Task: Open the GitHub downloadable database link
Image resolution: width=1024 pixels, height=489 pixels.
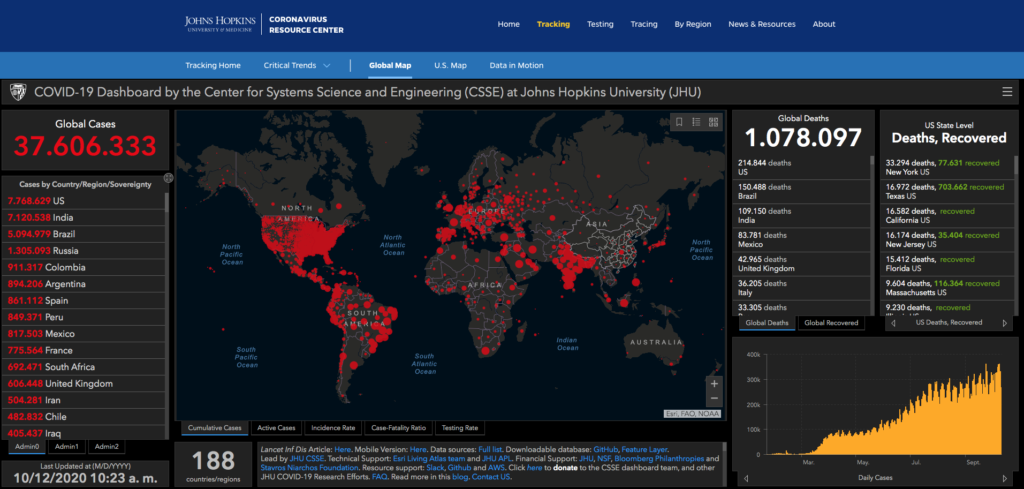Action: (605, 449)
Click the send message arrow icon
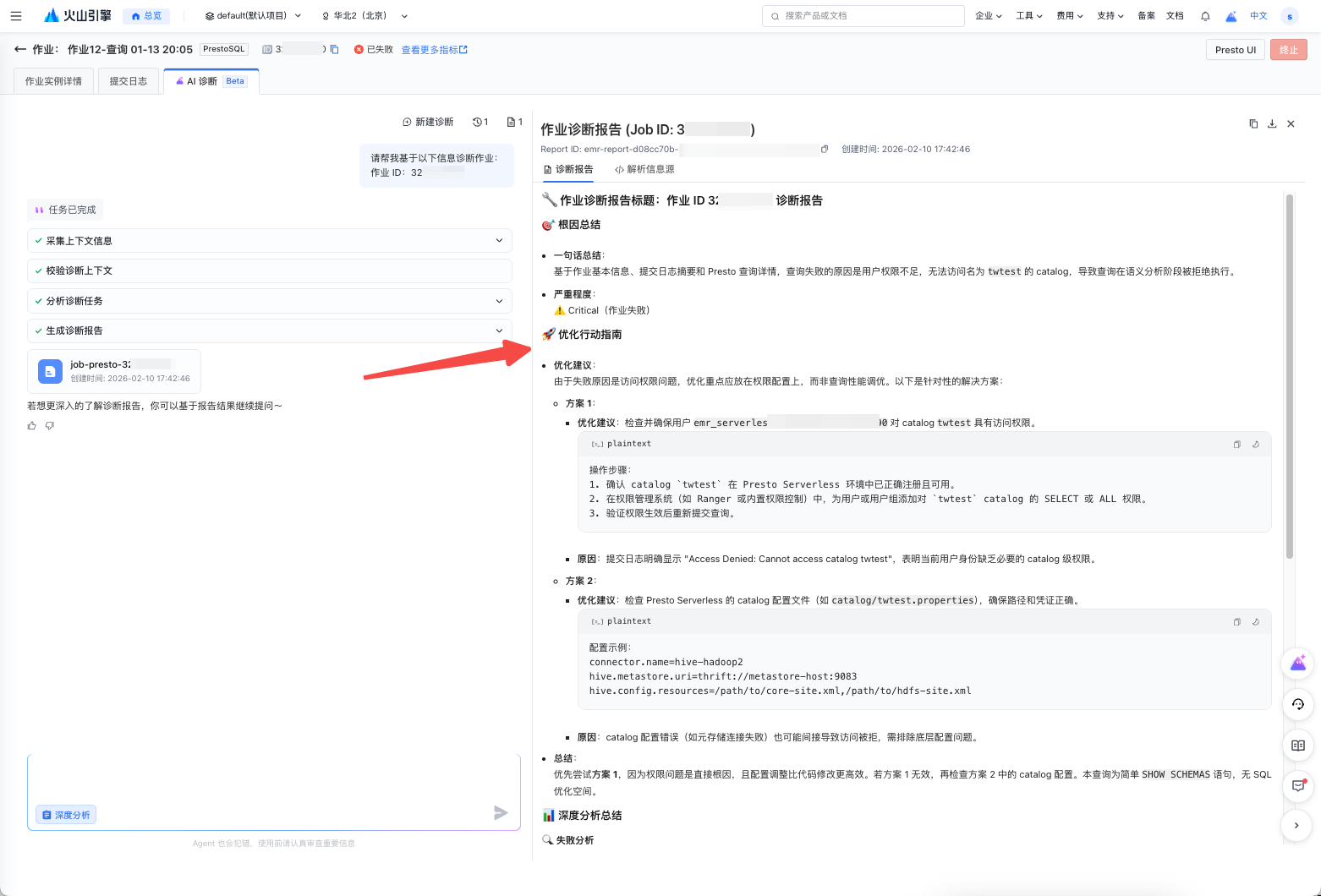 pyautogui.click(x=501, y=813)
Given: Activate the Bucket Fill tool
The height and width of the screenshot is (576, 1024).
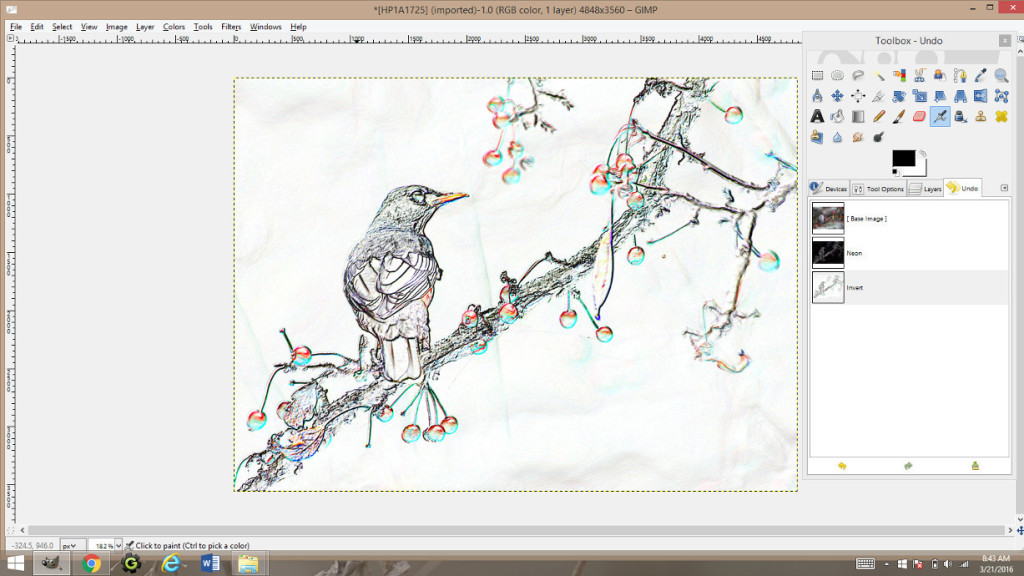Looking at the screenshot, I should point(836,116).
******************************
* **Problem to solve**:
Every entry, exactly as written: transcribe it, passing over any pictures.

* **Output for this task**:
Task: Open the GitHub downloadable database link
Image resolution: width=1024 pixels, height=489 pixels.
Action: (605, 449)
Click the send message arrow icon
 pyautogui.click(x=501, y=813)
Given: Activate the Bucket Fill tool
The height and width of the screenshot is (576, 1024).
Looking at the screenshot, I should point(836,116).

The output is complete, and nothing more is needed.